*DATA SECTION*:

━━━━

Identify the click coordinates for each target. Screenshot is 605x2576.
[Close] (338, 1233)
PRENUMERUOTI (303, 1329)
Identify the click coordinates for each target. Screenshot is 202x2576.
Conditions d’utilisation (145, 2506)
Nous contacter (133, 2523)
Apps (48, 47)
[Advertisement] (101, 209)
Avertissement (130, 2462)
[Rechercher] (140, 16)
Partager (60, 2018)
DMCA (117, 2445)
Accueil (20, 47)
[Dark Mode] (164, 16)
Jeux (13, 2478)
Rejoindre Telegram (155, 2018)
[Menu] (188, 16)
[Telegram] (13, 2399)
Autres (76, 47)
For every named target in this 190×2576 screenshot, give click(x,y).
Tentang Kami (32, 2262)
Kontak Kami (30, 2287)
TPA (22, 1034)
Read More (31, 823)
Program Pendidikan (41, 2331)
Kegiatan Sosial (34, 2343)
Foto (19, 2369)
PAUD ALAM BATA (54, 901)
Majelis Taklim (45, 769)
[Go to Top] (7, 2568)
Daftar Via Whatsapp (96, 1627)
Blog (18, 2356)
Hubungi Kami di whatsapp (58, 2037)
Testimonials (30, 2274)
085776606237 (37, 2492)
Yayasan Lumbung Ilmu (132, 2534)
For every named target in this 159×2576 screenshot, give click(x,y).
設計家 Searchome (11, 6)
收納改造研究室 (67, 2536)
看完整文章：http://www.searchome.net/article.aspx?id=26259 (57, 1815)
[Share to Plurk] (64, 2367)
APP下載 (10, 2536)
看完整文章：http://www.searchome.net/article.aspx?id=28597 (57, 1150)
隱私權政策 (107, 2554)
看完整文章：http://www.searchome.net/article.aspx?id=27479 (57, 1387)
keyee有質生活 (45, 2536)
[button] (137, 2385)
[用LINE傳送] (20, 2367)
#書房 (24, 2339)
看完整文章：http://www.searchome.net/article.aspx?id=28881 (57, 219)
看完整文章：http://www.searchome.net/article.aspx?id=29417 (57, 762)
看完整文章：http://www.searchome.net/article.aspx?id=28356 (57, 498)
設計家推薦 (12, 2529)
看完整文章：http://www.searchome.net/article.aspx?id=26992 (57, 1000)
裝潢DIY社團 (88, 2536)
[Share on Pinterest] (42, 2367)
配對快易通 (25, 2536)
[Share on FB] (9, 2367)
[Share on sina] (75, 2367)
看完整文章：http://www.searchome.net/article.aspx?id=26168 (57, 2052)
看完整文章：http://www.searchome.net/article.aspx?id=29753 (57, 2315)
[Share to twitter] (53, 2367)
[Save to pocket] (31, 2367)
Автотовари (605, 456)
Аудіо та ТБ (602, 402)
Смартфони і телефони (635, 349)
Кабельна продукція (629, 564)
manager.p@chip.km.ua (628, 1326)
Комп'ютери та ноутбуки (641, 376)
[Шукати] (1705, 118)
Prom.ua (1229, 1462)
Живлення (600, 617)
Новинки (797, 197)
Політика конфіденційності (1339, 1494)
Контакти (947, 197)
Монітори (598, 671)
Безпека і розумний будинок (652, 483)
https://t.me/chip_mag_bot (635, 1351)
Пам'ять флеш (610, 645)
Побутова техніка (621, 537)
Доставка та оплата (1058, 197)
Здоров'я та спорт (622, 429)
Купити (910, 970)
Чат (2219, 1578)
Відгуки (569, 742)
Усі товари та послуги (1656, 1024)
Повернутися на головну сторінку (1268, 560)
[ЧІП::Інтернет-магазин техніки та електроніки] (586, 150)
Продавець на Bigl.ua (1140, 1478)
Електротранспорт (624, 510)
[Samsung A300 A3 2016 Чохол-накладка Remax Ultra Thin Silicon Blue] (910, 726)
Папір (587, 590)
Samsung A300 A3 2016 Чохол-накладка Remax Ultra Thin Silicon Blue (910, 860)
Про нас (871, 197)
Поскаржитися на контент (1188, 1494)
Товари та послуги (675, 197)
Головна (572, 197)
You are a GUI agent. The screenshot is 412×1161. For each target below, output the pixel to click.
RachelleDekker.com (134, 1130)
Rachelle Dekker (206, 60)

━━━━

*TASK OBJECTIVE*:
Repeat every line exactly, starting with the first line of the entries, and stop once the line containing "[button] (137, 2385)" has been given.

*COMPLETED EXERCISE*:
Identify the click coordinates for each target. Screenshot is 605x2576.
[Close] (338, 1233)
PRENUMERUOTI (303, 1329)
Identify the click coordinates for each target. Screenshot is 202x2576.
Conditions d’utilisation (145, 2506)
Nous contacter (133, 2523)
Apps (48, 47)
[Advertisement] (101, 209)
Avertissement (130, 2462)
[Rechercher] (140, 16)
Partager (60, 2018)
DMCA (117, 2445)
Accueil (20, 47)
[Dark Mode] (164, 16)
Jeux (13, 2478)
Rejoindre Telegram (155, 2018)
[Menu] (188, 16)
[Telegram] (13, 2399)
Autres (76, 47)
For every named target in this 190×2576 screenshot, give click(x,y).
Tentang Kami (32, 2262)
Kontak Kami (30, 2287)
TPA (22, 1034)
Read More (31, 823)
Program Pendidikan (41, 2331)
Kegiatan Sosial (34, 2343)
Foto (19, 2369)
PAUD ALAM BATA (54, 901)
Majelis Taklim (45, 769)
[Go to Top] (7, 2568)
Daftar Via Whatsapp (96, 1627)
Blog (18, 2356)
Hubungi Kami di whatsapp (58, 2037)
Testimonials (30, 2274)
085776606237 (37, 2492)
Yayasan Lumbung Ilmu (132, 2534)
For every named target in this 159×2576 screenshot, give click(x,y).
設計家 Searchome (11, 6)
收納改造研究室 (67, 2536)
看完整文章：http://www.searchome.net/article.aspx?id=26259 (57, 1815)
[Share to Plurk] (64, 2367)
APP下載 (10, 2536)
看完整文章：http://www.searchome.net/article.aspx?id=28597 (57, 1150)
隱私權政策 (107, 2554)
看完整文章：http://www.searchome.net/article.aspx?id=27479 (57, 1387)
keyee有質生活 (45, 2536)
[button] (137, 2385)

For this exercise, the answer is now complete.